• Exercise directions
List every line below containing "agent".
*** Exercise input Section Begins ***
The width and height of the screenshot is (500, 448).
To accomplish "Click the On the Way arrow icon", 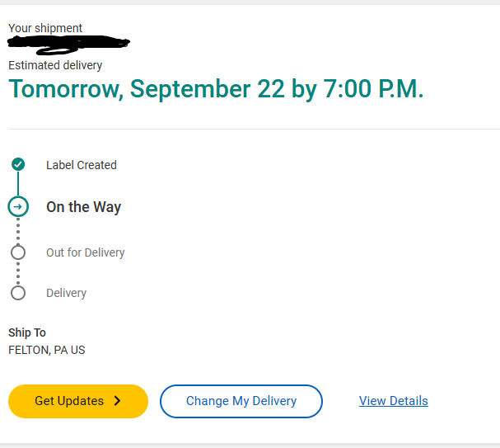I will [x=18, y=206].
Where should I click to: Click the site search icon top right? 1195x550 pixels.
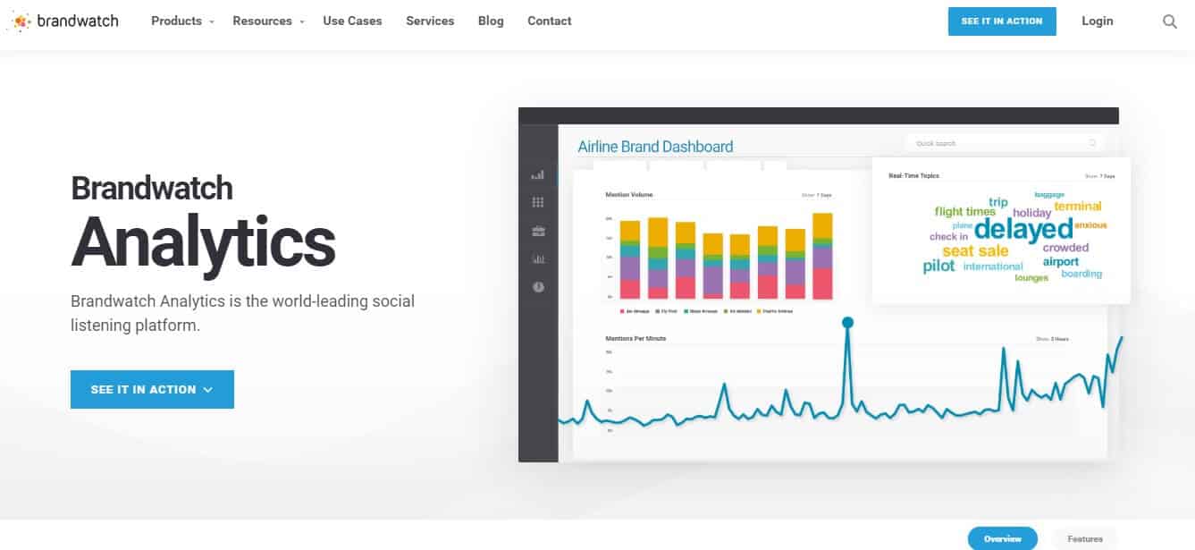pyautogui.click(x=1172, y=21)
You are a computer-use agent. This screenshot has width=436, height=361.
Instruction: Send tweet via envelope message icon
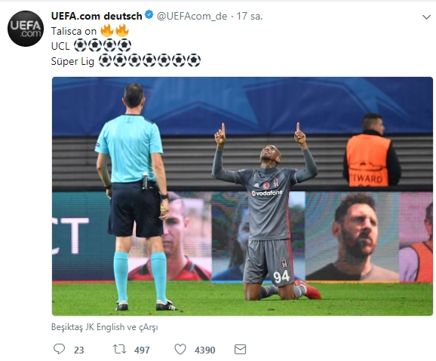coord(240,350)
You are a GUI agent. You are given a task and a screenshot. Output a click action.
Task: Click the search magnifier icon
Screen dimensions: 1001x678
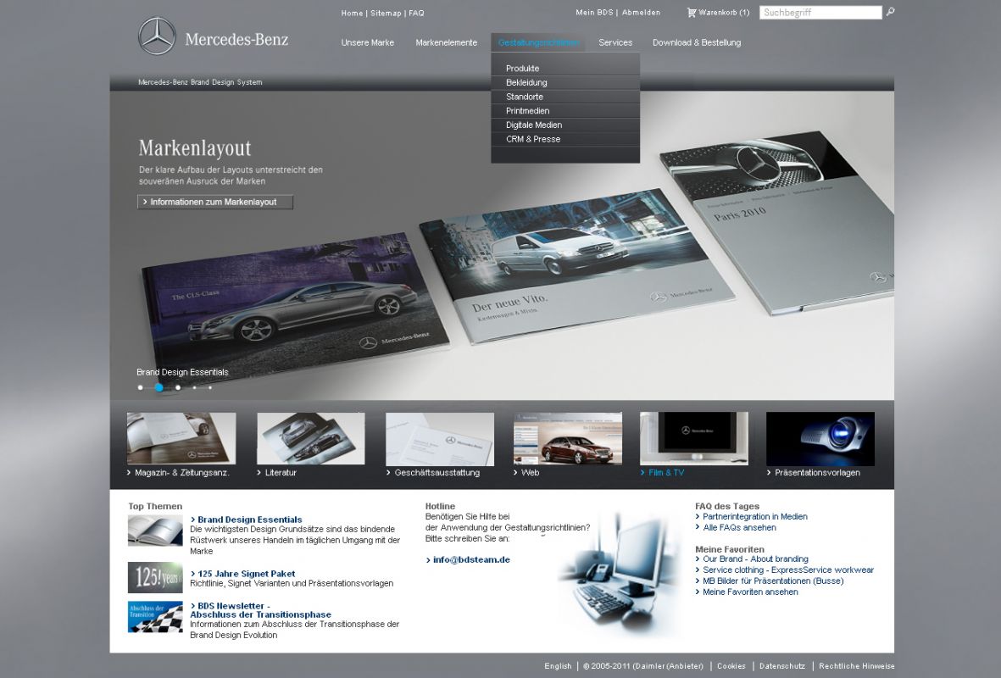click(890, 12)
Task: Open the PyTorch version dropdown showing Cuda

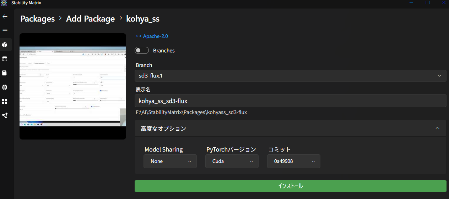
*** Exercise input Section Ends ***
• Problem solution
You are a computer-use agent. This screenshot has width=436, height=361.
You are a GUI agent. You are given a task and a screenshot. Output a click action.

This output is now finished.